Intensive discussion and interaction are core methodological principles of the project. The project will benefit from collaborative input from scholars working within a huge range of current disciplines: Biochemistry, Critical Care Medicine, Educational Studies, Electrical and Computer Engineering, Land and Food Systems, Law, Neuroscience, and Public Policy and Global Affairs. Working on the unceded territory of the Musqueam people at UBC’s Vancouver campus provides opportunities for learning from the Musqueam nation, from the nearby Tsleil-Waututh and Squamish nations, and from a thriving and diverse local arts scene, as well as from the scholarly community of UBC.

It is also salient that as the project begins, UBC is in the process of revising its Strategic Plan, opening a perfect opportunity for the project to contribute to a process of reimagining its own host University in a meaningful and actionable way. Our goals include raising the possibility of undisciplined work to salience in order to effect change, in particular by:

(i) improving the legibility of undisciplined work within a system that currently lacks literacy with respect to such work, and relatedly,

(ii) increasing respect for the distinctive value of undisciplined work.

It is crucial that these changes have an impact where the rubber hits the road: that is to say in such academic processes as hiring, promotion, tenure, and merit reviews. Unless it genuinely influences these things, it is in danger of being mere lip service. To maximize the likelihood of genuine impact, the project team will work to ensure that our research and research-creation outputs reach the offices and officers, within our own institution and others, that are responsible for these key processes and/or for providing guidelines as to how they should proceed.

Our project has three phases:

Phase 1 (2025-2026): Where are we now?

  • What are disciplines? How are they understood, both within and beyond the academy?

  • How is the current structure of disciplines related to the University’s colonial past and present?

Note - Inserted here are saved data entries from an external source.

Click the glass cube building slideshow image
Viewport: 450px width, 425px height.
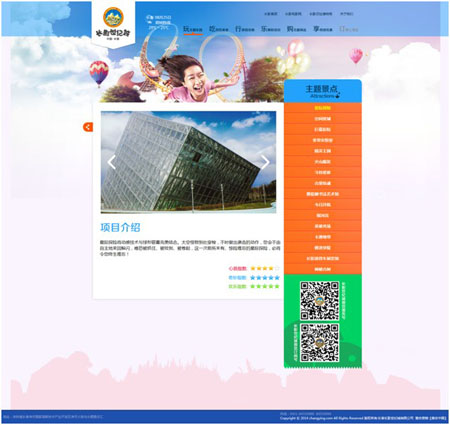coord(188,162)
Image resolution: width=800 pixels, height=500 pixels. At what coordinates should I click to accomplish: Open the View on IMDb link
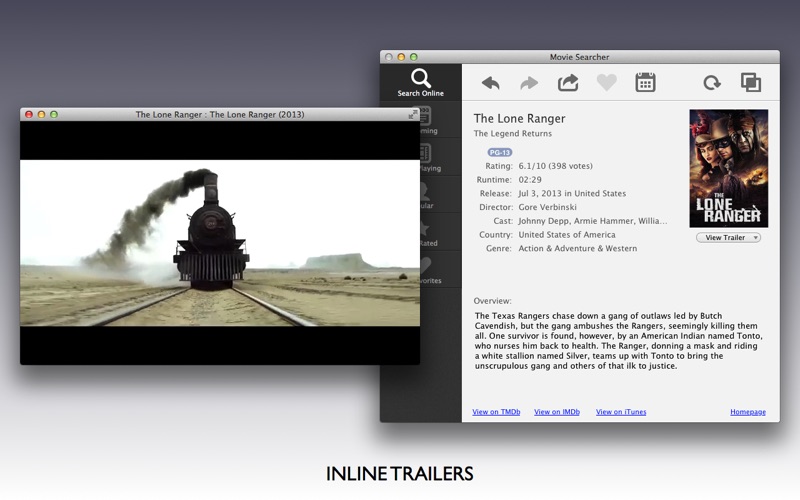click(x=557, y=412)
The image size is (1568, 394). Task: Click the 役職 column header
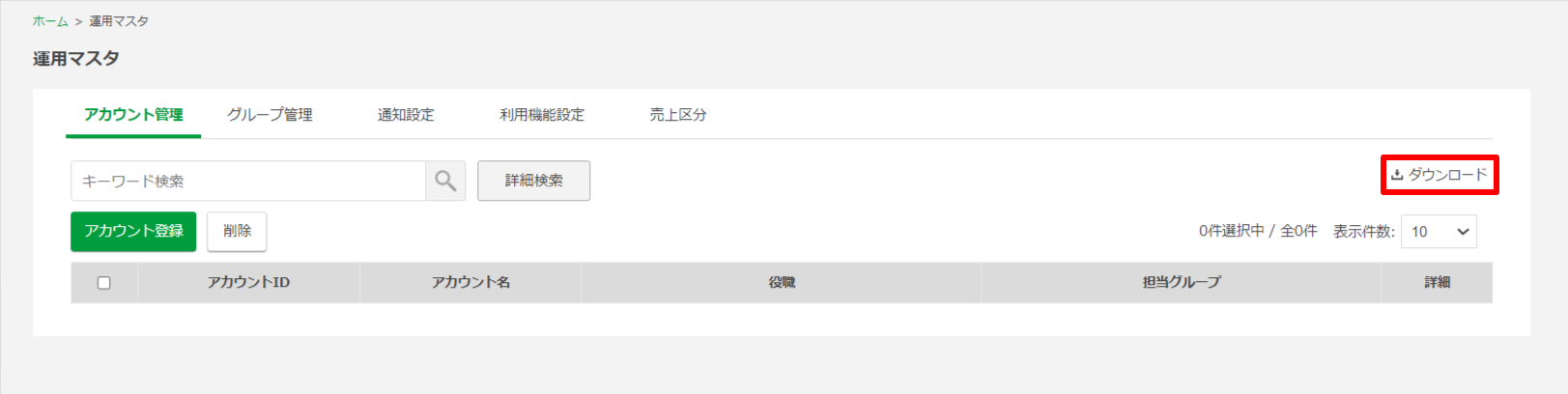pos(782,283)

  • Where are there already pockets of undisciplined activity?

    Phase 2 (2026-2029): How can we intervene?

  • How can we promote critical discourse around the presumption of disciplinary division?

  • What are the costs and benefits—intellectual, ecological, political, ethical, and more—of this structure?

  • How do we locate this work within the broader project of de/anti-colonization?

  • How can we promote deeper understanding of and respect for interconnectedness?

    Phase 3 (2029-30): What is possible in the future?

  • What can a University be, without (or beyond) the current structure of disciplines?

  • How can we continue to promote and enhance these conversations beyond the life of this SSHRC-funded period?